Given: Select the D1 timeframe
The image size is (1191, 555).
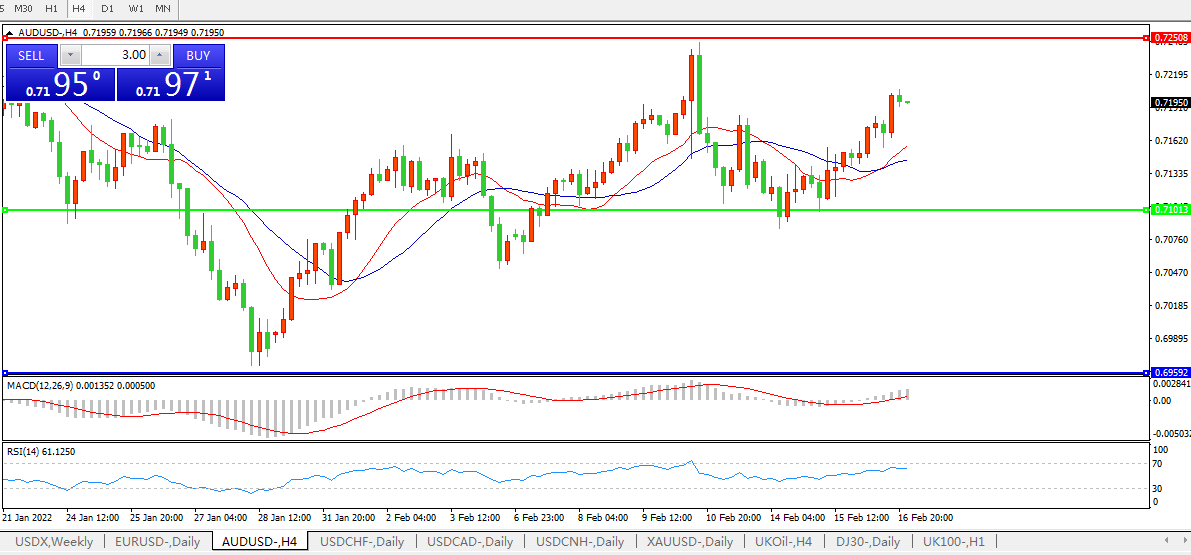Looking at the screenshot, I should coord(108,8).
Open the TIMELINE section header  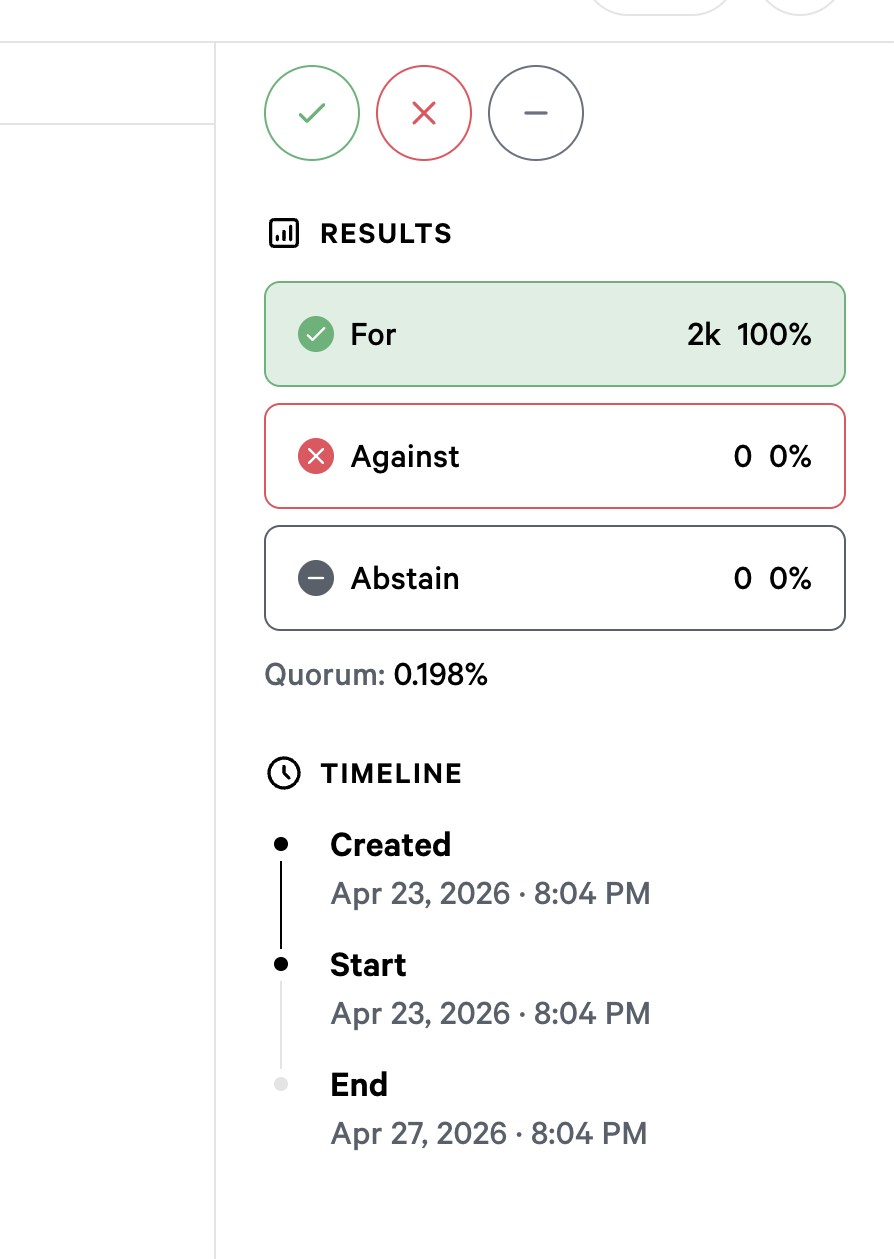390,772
...
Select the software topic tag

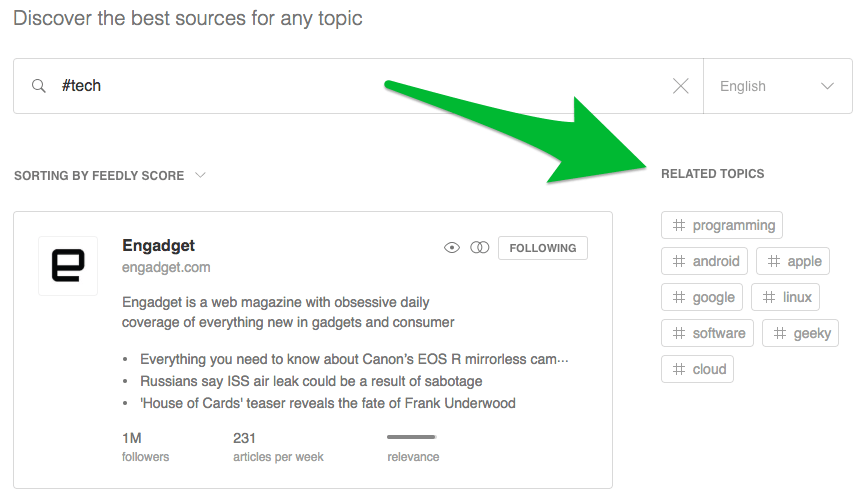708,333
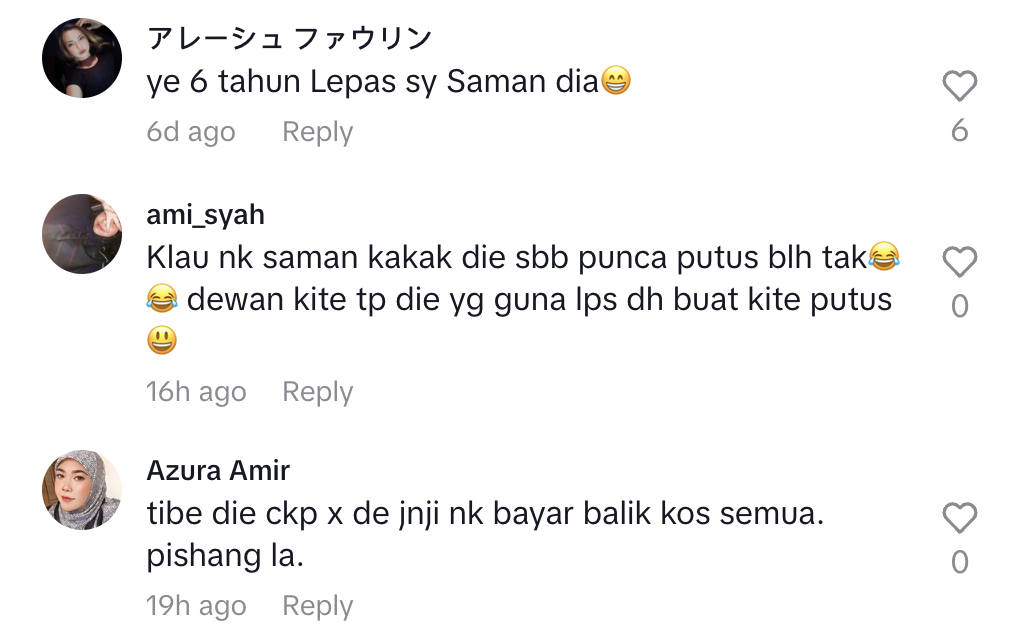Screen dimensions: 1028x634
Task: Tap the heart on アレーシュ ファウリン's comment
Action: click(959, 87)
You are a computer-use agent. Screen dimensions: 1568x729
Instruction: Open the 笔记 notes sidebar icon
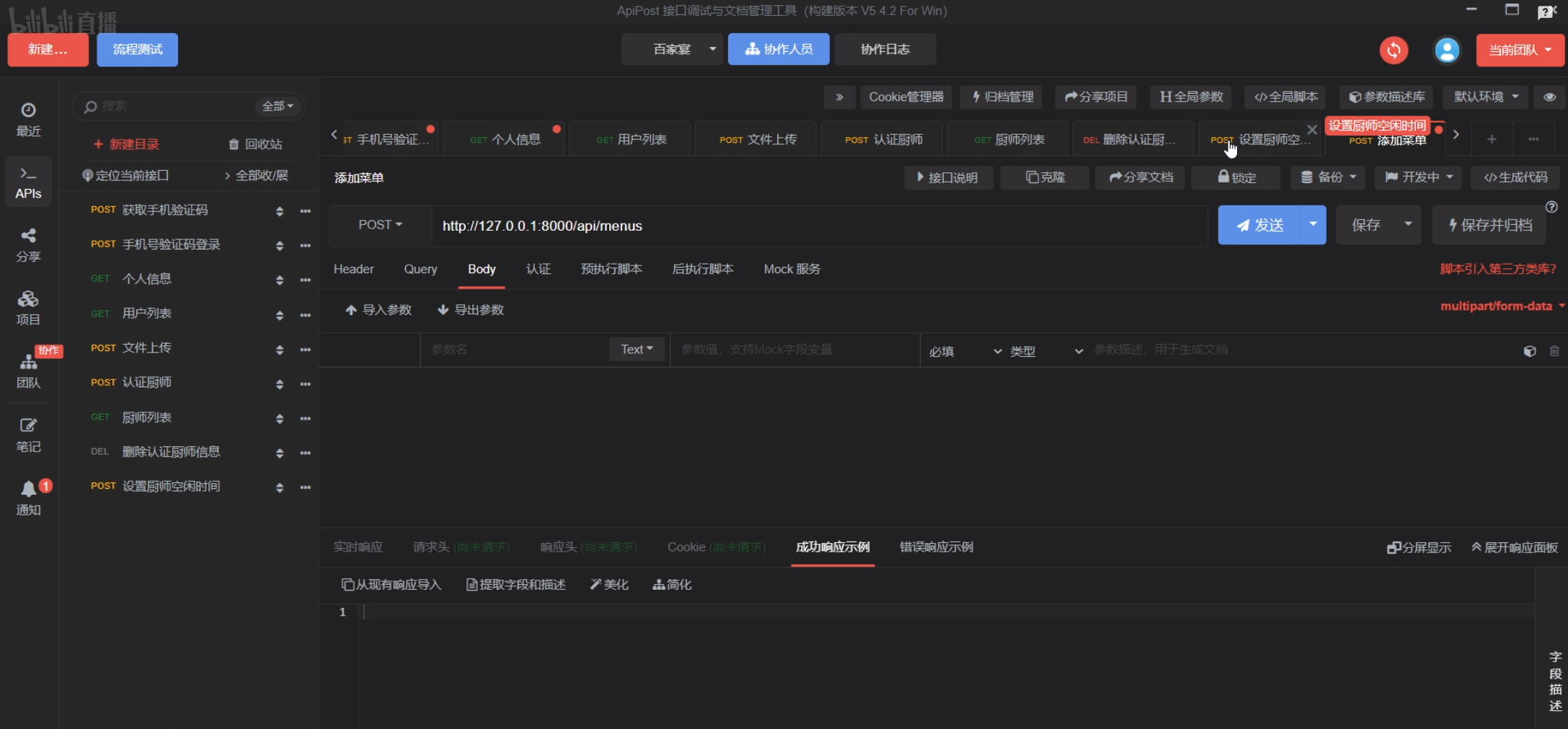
==
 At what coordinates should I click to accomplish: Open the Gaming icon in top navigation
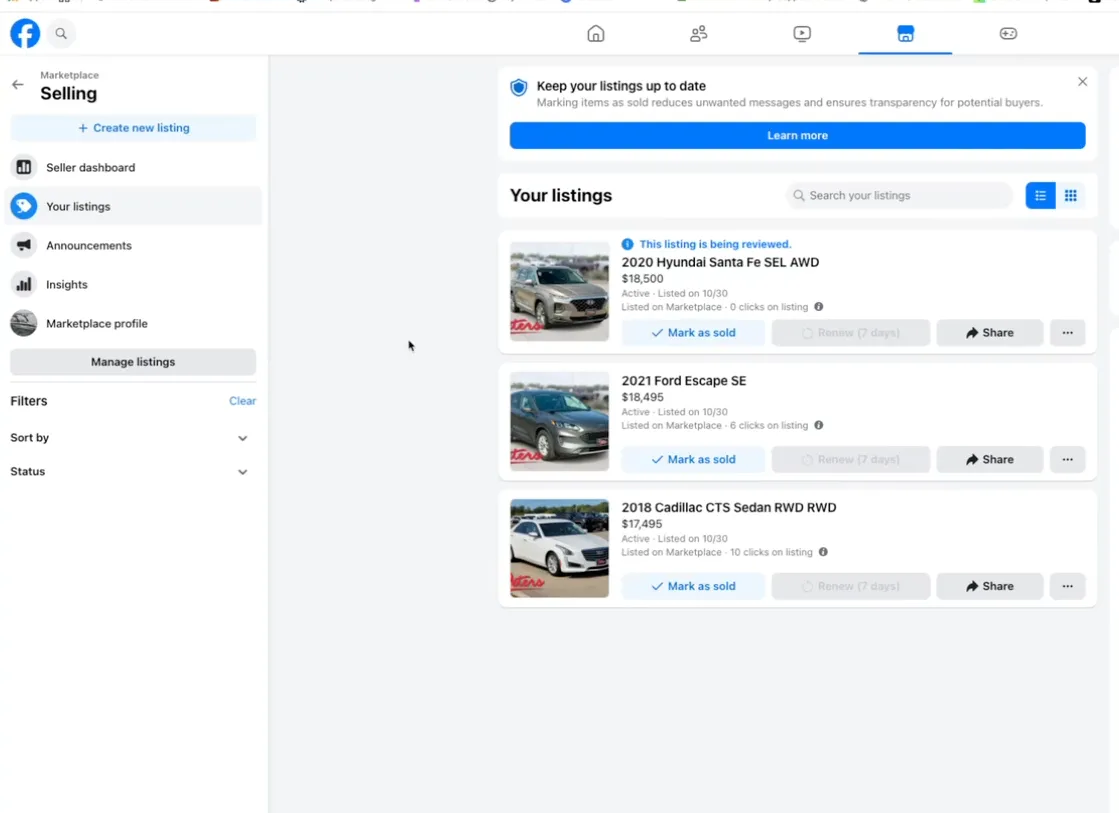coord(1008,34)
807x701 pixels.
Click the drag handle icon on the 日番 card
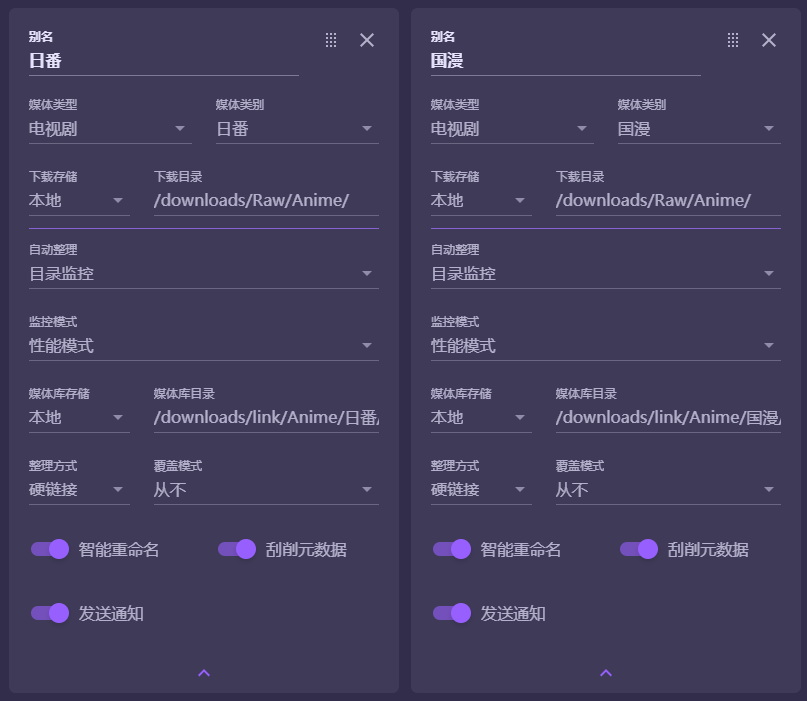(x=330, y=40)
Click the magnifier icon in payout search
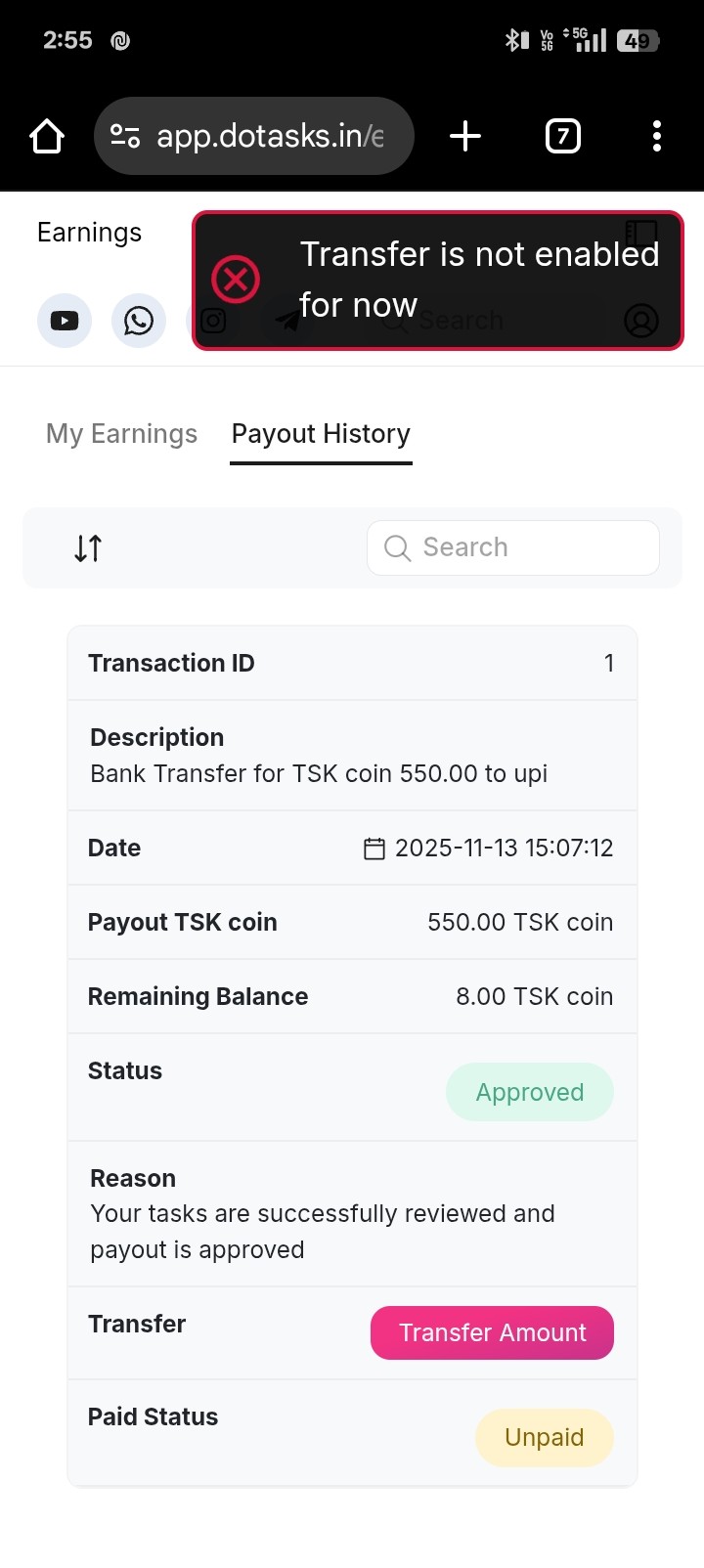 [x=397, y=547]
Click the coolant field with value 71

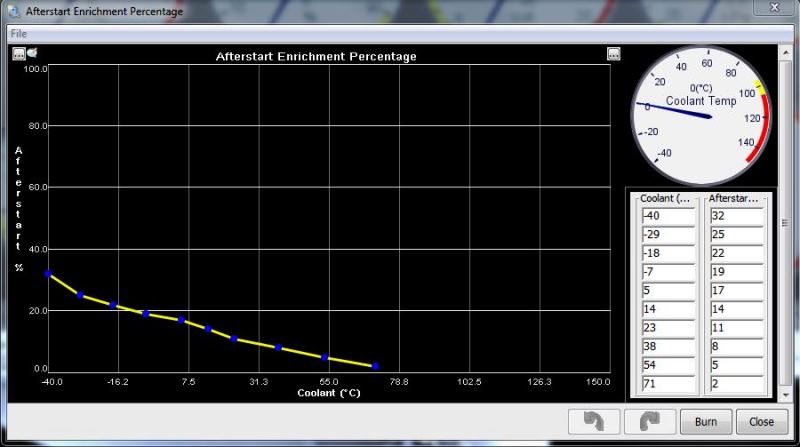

- ABOUT THIS TASK
Within the material above, only the stretch from the line holding "Click the magnifier icon in payout search" through the line holding "Click the coolant field with value 71" is to be restated exactly. Pictures are dropped.

- REPLY
Click the magnifier icon in payout search
 [x=397, y=547]
Click the coolant field with value 71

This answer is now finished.